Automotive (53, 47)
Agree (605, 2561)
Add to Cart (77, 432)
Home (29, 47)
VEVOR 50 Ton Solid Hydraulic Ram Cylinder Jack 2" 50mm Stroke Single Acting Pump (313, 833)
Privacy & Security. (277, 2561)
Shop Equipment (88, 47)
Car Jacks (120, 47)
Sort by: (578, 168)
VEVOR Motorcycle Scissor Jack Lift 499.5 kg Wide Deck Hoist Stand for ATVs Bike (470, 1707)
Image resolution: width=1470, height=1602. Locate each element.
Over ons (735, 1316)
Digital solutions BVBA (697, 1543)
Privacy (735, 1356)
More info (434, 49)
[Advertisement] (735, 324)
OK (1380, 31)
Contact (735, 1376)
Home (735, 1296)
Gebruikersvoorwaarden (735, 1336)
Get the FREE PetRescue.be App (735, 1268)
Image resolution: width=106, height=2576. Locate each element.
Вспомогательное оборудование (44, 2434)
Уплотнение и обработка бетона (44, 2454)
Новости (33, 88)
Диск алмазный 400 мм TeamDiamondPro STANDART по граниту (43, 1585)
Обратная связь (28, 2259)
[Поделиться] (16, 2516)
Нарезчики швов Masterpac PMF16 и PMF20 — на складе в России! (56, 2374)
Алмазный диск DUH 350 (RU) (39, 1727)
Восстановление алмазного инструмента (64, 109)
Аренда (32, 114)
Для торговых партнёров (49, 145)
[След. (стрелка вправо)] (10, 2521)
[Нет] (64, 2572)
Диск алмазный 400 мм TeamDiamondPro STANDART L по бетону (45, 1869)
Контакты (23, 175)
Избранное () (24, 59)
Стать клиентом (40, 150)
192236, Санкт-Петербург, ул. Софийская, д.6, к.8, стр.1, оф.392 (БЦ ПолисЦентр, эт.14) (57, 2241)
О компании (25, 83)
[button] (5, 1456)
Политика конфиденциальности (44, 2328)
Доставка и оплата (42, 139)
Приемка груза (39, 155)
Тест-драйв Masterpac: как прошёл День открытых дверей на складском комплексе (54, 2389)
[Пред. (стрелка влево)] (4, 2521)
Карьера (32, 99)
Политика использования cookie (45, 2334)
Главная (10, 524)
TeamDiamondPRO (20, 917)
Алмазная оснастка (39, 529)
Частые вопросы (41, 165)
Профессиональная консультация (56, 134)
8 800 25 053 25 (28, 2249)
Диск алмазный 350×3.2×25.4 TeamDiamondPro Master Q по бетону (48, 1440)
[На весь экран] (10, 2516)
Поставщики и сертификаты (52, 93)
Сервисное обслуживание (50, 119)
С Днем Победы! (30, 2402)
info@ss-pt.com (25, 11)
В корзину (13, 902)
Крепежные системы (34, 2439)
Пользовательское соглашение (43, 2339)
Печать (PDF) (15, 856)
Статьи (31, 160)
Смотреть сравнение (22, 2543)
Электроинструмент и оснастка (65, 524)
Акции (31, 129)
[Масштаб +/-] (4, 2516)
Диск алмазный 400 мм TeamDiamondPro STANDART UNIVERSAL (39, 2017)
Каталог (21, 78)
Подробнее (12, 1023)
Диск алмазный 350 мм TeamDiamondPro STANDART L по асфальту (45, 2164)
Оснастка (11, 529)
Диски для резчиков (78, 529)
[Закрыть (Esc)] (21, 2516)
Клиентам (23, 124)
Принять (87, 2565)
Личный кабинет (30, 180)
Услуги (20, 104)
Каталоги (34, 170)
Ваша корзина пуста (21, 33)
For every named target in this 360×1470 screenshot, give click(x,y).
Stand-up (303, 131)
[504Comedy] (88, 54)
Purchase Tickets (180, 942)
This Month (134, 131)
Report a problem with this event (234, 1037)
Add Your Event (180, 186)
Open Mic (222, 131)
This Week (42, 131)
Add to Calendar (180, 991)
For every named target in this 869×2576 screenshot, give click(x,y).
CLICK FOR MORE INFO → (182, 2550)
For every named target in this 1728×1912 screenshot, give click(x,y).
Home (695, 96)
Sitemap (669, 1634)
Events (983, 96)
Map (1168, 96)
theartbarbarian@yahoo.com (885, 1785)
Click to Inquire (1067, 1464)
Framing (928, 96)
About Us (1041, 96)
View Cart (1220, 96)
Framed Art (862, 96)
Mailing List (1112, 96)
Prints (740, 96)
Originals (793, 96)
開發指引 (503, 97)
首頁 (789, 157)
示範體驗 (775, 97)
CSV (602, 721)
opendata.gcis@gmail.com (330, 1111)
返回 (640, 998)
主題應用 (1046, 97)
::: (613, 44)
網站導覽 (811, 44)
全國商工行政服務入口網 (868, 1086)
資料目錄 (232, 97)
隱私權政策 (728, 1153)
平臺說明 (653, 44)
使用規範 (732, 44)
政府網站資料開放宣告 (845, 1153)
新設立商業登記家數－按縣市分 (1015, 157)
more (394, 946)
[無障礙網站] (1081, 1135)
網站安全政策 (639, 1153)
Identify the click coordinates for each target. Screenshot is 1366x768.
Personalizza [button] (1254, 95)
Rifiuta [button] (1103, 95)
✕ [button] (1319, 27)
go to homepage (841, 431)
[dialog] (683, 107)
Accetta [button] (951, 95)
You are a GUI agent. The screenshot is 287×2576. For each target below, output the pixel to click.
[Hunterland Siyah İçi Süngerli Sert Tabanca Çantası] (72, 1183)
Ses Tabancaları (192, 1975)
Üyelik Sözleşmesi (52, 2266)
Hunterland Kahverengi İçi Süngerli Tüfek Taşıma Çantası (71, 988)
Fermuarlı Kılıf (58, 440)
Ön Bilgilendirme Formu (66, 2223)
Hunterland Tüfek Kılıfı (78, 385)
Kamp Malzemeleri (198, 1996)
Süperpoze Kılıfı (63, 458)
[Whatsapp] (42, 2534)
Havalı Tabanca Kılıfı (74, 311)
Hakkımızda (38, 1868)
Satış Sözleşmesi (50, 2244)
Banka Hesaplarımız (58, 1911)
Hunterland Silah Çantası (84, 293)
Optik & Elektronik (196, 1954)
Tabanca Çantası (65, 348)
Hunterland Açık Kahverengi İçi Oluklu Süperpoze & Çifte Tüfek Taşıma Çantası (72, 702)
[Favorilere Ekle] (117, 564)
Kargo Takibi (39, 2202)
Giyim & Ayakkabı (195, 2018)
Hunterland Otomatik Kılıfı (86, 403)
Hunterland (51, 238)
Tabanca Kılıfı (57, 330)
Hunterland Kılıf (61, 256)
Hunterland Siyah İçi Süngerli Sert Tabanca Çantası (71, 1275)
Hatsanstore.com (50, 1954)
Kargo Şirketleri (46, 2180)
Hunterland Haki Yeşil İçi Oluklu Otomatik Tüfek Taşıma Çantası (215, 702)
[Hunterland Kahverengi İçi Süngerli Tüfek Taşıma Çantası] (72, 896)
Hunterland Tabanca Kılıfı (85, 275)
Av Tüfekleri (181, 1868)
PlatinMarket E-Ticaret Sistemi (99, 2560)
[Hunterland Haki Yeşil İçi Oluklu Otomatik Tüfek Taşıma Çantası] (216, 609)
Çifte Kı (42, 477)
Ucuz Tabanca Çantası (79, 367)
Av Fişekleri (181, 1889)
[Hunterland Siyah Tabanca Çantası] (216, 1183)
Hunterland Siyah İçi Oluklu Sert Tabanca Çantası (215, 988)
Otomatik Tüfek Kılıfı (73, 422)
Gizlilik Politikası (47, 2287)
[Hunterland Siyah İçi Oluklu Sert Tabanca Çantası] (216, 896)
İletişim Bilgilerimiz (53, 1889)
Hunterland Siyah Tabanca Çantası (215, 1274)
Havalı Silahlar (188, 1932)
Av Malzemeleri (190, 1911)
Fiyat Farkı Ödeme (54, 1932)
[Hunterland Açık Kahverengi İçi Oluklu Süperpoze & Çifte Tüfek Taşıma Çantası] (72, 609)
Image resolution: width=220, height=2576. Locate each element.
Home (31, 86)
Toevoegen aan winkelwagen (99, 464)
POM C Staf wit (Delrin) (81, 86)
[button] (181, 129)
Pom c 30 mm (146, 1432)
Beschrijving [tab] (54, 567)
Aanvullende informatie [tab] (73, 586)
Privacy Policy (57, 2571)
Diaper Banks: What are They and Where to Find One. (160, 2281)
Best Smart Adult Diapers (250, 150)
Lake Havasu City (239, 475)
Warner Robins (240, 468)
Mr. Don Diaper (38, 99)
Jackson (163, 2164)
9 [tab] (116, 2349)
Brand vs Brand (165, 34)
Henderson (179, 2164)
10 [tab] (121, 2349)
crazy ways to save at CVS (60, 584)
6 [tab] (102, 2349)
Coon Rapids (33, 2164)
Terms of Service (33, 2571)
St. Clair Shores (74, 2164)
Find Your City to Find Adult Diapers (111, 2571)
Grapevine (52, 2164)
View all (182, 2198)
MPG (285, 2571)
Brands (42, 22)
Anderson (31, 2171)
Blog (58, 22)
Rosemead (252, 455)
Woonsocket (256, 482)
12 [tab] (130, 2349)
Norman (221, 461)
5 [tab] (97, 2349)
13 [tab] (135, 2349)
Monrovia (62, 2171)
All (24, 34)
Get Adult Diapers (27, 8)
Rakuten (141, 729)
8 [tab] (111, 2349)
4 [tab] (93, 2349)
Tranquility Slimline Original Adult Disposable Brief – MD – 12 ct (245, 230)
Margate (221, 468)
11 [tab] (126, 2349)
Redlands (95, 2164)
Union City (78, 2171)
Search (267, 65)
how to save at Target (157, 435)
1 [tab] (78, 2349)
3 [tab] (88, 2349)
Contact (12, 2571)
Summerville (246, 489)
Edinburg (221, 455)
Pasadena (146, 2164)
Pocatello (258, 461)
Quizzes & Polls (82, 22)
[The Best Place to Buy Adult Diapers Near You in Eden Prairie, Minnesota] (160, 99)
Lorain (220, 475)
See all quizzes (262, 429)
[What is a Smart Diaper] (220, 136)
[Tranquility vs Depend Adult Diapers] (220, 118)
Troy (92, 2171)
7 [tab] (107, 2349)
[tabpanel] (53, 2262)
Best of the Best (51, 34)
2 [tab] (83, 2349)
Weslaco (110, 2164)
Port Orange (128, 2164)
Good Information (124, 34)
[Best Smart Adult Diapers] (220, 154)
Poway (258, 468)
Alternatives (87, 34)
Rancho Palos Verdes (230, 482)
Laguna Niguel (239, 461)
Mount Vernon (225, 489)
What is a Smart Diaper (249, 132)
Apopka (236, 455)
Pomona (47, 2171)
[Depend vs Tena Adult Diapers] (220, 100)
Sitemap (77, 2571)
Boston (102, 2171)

════════════════════

WHAT THE EXERCISE ASKS:
Could you set down, exactly as written, the lines above between the one holding "This Month (134, 131)" and the one holding "首頁 (789, 157)", inclusive, and nothing more?

RESPONSE:
This Month (134, 131)
Report a problem with this event (234, 1037)
Add Your Event (180, 186)
Open Mic (222, 131)
This Week (42, 131)
Add to Calendar (180, 991)
For every named target in this 869×2576 screenshot, give click(x,y).
CLICK FOR MORE INFO → (182, 2550)
For every named target in this 1728×1912 screenshot, give click(x,y).
Home (695, 96)
Sitemap (669, 1634)
Events (983, 96)
Map (1168, 96)
theartbarbarian@yahoo.com (885, 1785)
Click to Inquire (1067, 1464)
Framing (928, 96)
About Us (1041, 96)
View Cart (1220, 96)
Framed Art (862, 96)
Mailing List (1112, 96)
Prints (740, 96)
Originals (793, 96)
開發指引 (503, 97)
首頁 (789, 157)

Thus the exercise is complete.